> _TASK STATEMENT_
Set down a word-for-word copy of the data below, limited to the lines from the first through the line with "Given: Click the Total reach value 1,339".

> _RECORDS FOR PROCESSING_
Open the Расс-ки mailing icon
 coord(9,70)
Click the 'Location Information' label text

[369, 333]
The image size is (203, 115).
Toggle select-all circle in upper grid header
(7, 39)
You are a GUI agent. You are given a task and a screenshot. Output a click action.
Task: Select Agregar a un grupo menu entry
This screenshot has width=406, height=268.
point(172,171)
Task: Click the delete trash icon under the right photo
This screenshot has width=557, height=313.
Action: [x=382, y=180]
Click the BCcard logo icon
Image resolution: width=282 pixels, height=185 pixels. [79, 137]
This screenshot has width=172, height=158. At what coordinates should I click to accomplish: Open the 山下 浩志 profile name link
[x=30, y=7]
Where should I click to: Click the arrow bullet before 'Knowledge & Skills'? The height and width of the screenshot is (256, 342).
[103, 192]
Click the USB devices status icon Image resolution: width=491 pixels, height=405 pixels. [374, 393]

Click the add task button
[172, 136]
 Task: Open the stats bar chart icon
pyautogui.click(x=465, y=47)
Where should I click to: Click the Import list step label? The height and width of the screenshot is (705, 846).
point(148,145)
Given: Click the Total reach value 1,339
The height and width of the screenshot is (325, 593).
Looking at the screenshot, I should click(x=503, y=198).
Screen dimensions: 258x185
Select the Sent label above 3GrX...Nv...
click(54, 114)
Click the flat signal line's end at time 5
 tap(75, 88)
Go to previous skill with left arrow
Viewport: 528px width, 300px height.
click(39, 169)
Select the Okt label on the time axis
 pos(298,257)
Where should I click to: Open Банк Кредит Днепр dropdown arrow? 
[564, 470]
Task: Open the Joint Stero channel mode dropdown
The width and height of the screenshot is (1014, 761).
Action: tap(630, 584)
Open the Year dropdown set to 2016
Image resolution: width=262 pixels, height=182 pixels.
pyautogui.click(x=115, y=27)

> _REPLY_
Open the Расс-ки mailing icon
 coord(9,70)
Click the 'Location Information' label text

[369, 333]
The image size is (203, 115).
Toggle select-all circle in upper grid header
(7, 39)
You are a GUI agent. You are given a task and a screenshot. Output a click action.
Task: Select Agregar a un grupo menu entry
This screenshot has width=406, height=268.
point(172,171)
Task: Click the delete trash icon under the right photo
This screenshot has width=557, height=313.
Action: [x=382, y=180]
Click the BCcard logo icon
Image resolution: width=282 pixels, height=185 pixels. [79, 137]
This screenshot has width=172, height=158. At what coordinates should I click to accomplish: Open the 山下 浩志 profile name link
[x=30, y=7]
Where should I click to: Click the arrow bullet before 'Knowledge & Skills'? The height and width of the screenshot is (256, 342).
[103, 192]
Click the USB devices status icon Image resolution: width=491 pixels, height=405 pixels. [374, 393]

Click the add task button
[172, 136]
 Task: Open the stats bar chart icon
pyautogui.click(x=465, y=47)
Where should I click to: Click the Import list step label? The height and width of the screenshot is (705, 846).
point(148,145)
Given: Click the Total reach value 1,339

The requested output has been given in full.